The importance of social and emotional skills is generally acknowledged and concerns all situations in life. Emotional and personal skills are explicitly listed as areas of competence in the competency framework for training schemes. Great emphasis is placed on the importance of these skills during vocational rehabilitation. However, no systematic procedure currently exists for comprehensively diagnosing participants’ skills and for providing targeted support.
The situation concerning diagnosis and promoting social and emotional skills for young people with cognitive impairments who are undergoing vocational training is unsatisfactory. Due to the lack of appropriate tools, the type of support on offer is somewhat random.
This project illustrates the significance of social and emotional skills during the professional rehabilitation process. A resource-oriented process is followed. This project aims to strengthen the idea of empowerment and inclusion.
Objectives of SEC4VET
Social and emotional skills are important for all professions. Many employers consider a lack of these skills as the cause of conflict during training which can lead to people discontinuing their training. It is well known that, alongside specialist knowledge, it is a healthy working environment and team motivation that determine the success of a business. Social and emotional skills determine how well trainees cope with their own emotions and those of other people (e.g. colleagues, customers). These everyday observations are supported by scientific findings which focus on the significance of soft skills in everyday working life and the important role of coping with emotions for successful social interaction (see Schütz & Koydemir, 2017; Schütz & Vater, 2008).
Young people with learning difficulties often suffer from low self-esteem. Targeted strengthening of their social and emotional skills forms the basis for their continued learning. It can be assumed that approximately 4% of people in a given age group have learning difficulties. We consider this project extremely important for ensuring that learning difficulties do not affect social participation due to a lack of social and emotional skills.
European partners also see a great need for groups of participants and professionals even though national education systems vary in each partner country.
The SEC4VET project concerns young people with learning difficulties through to those with a slight mental handicap, who are preparing for a career/job or undertaking vocational training. These young people - after partly intensive vocational preparation - can acquire jobs with reduced theoretical requirements.
We do not differentiate these target groups based on students with social and emotional strengths or weaknesses. The support concept is valuable for everyone.

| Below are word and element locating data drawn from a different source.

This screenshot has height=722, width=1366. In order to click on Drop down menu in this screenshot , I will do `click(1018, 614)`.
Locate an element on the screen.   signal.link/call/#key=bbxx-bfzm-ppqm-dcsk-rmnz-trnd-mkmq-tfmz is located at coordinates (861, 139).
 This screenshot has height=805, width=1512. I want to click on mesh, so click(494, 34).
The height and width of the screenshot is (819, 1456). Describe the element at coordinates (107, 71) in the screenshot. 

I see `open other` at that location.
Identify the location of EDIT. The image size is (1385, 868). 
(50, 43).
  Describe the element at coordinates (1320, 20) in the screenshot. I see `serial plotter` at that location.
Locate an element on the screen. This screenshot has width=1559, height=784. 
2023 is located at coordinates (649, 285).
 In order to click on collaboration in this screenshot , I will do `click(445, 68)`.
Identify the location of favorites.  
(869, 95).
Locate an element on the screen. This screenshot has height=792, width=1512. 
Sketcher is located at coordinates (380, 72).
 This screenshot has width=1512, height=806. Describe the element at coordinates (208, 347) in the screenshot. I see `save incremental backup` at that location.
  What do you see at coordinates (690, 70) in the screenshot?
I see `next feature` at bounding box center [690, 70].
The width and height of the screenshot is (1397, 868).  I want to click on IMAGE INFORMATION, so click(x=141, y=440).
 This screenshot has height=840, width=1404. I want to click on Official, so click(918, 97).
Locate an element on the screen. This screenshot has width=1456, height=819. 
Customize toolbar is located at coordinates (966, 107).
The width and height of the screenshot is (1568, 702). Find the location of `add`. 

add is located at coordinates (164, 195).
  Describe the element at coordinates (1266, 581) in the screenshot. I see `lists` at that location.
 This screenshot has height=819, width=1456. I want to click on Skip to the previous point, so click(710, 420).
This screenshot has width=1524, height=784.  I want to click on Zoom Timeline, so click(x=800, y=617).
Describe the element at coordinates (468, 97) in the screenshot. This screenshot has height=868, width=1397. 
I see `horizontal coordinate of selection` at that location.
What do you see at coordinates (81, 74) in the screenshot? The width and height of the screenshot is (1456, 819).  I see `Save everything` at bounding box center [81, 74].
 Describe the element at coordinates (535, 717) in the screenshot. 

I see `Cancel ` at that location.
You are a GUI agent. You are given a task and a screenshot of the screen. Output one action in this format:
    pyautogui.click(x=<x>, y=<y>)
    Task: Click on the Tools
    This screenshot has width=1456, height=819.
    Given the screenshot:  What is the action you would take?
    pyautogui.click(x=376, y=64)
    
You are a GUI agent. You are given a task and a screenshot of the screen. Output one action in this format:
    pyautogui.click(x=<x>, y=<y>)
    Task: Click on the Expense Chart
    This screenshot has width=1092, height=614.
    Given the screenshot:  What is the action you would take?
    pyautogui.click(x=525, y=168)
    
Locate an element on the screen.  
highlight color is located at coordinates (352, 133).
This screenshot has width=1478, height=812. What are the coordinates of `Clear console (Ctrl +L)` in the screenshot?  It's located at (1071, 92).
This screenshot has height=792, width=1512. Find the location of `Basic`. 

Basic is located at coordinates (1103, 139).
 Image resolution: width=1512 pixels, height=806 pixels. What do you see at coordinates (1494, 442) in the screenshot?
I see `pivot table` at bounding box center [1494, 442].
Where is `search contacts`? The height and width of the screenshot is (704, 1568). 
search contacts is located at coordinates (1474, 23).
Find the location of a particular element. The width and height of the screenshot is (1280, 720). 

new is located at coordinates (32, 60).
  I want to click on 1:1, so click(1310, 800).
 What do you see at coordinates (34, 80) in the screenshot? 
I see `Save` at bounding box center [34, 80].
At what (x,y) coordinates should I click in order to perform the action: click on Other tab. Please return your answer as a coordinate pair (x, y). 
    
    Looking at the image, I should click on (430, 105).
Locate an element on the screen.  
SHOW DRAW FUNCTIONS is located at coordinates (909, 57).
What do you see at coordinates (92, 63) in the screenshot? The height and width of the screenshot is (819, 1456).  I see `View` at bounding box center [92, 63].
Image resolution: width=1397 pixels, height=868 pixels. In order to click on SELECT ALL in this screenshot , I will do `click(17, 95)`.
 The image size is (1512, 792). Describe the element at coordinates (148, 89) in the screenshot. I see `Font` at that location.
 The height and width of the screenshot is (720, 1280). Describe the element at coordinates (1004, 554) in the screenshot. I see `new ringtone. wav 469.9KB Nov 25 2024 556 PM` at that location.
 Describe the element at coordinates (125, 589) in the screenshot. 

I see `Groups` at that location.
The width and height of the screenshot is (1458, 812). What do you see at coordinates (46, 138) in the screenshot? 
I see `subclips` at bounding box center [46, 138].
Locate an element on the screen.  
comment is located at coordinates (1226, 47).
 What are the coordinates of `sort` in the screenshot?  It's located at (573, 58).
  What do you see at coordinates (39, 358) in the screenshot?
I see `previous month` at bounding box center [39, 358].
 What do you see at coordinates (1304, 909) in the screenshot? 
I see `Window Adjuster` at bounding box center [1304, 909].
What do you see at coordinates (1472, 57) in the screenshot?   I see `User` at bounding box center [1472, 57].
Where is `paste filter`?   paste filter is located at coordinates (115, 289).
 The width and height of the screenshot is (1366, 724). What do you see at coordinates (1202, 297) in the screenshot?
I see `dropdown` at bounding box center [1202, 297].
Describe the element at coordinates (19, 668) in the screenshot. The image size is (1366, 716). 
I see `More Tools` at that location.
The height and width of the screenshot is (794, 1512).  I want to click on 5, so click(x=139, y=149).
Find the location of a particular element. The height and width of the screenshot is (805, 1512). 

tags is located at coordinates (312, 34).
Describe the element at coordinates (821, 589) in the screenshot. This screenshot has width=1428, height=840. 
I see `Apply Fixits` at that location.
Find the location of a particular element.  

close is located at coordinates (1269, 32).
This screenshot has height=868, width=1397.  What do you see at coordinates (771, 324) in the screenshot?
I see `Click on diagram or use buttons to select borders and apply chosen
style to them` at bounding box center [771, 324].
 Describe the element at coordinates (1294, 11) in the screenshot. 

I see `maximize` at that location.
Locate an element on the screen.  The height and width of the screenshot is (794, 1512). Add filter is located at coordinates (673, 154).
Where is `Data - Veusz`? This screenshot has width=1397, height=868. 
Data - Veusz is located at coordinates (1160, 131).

The second target group focuses on teachers and professionals in the area of vocational rehabilitation and inclusive vocational training, company trainers as well as teachers and school social workers in vocational schools.
The project also contributes towards a European-wide exchange of knowledge and experience with regards to vocational training of young people with impairments. Project partners bring different skills and strengths which are essential for developing this educational concept.
The high levels of youth unemployment in southern European countries can lead to feelings of resignation. A positive development of social and emotional skills enhances young adults’ capacity to act.
European project partners are looking to counteract this together with anti-European movements. Many project activities support this.
This importance of resilience and commitment for young people transitioning from school to working life, as well as initial vocational training, is highlighted in this project.
The transnational artistic and creative workshop “We are Europe” works to combat prejudice and xenophobia.